Model Overview
redrix/sororicide-12B-Farer-Mell-Unslop is a 12 billion parameter language model created by redrix. It was developed using the mergekit tool, specifically employing the NuSLERP merge method. The model is built upon TheDrummer/UnslopNemo-12B-v4 as its base, integrating components from two distinct 12B models: inflatebot/MN-12B-Mag-Mell-R1 and LatitudeGames/Wayfarer-12B.
Merge Details
The merge process involved a specific configuration to blend the weights of the constituent models. The self_attn and mlp layers of LatitudeGames/Wayfarer-12B and inflatebot/MN-12B-Mag-Mell-R1 were weighted differently, with a general weighting applied to other parameters. The chat_template is set to "chatml", and the tokenizer uses a union source. The merge was performed with bfloat16 dtype, and includes parameter normalization and int8 masking.
Key Characteristics
- Architecture: A merged model combining
Wayfarer-12B and Mag-Mell-R1 on an UnslopNemo-12B-v4 base. - Parameter Count: 12 billion parameters.
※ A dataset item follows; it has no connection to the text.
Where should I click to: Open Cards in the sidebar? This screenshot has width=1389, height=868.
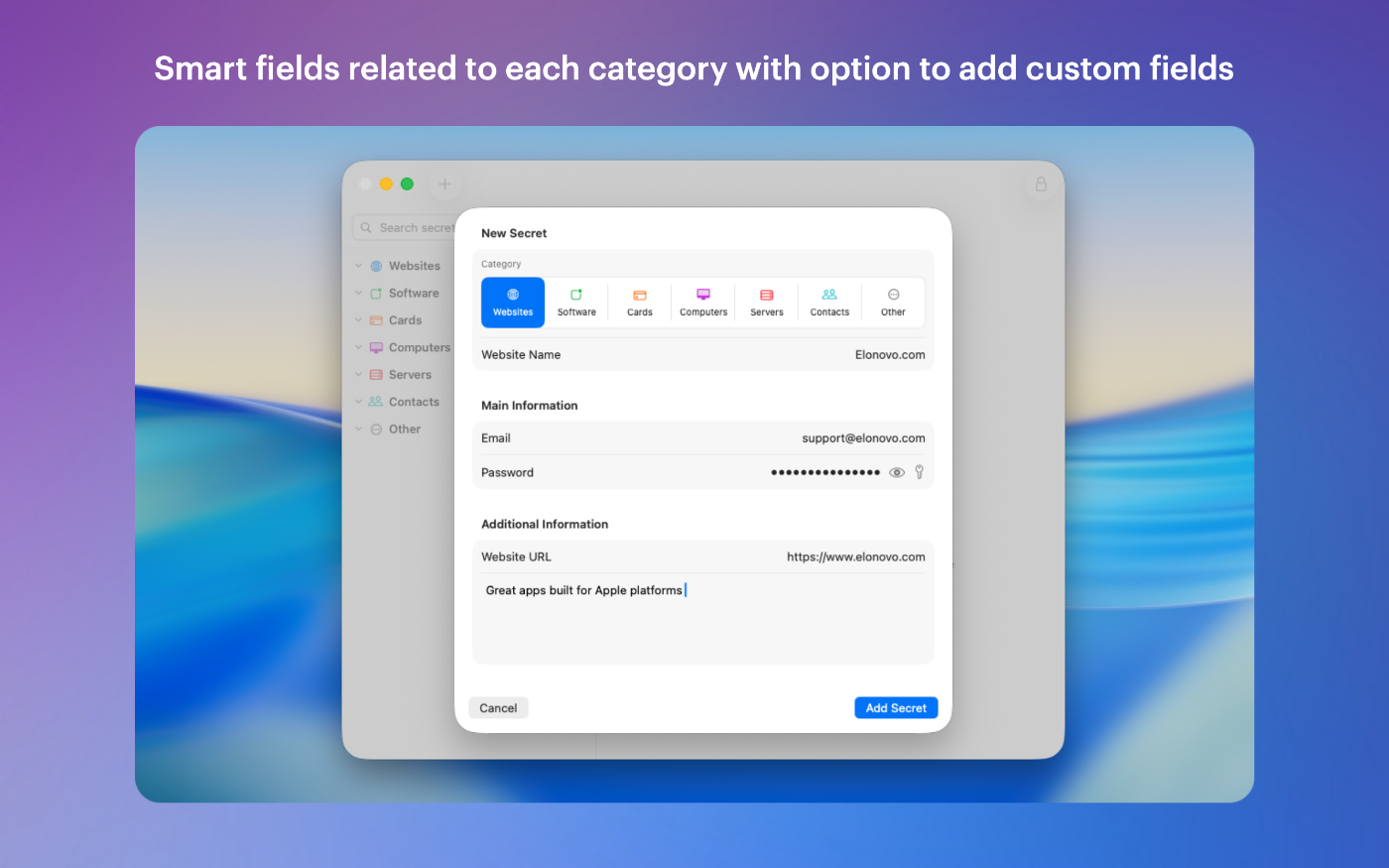tap(405, 320)
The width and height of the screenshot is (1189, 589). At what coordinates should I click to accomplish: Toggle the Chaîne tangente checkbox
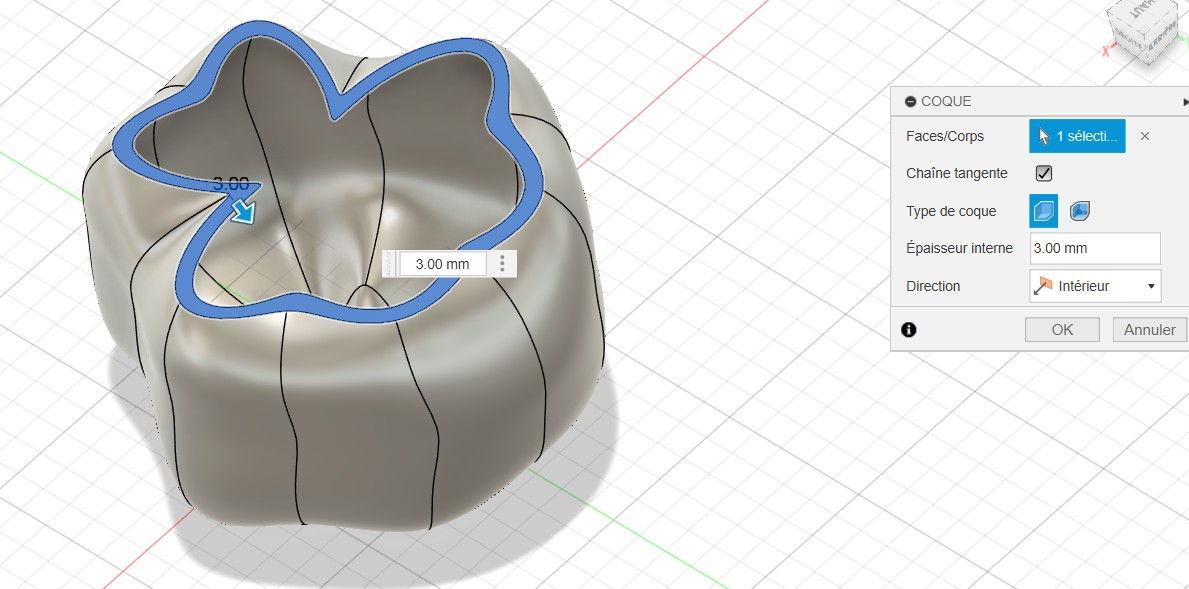tap(1044, 173)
- Context Length: Supports a context window of 32768 tokens.
- Merge Method: Utilizes the NuSLERP method for combining model weights.
Potential Use Cases
This model is suitable for general-purpose language generation, given its foundation in multiple pre-trained models. Its merged nature suggests a balanced performance across various tasks, making it a versatile option for developers exploring different language applications.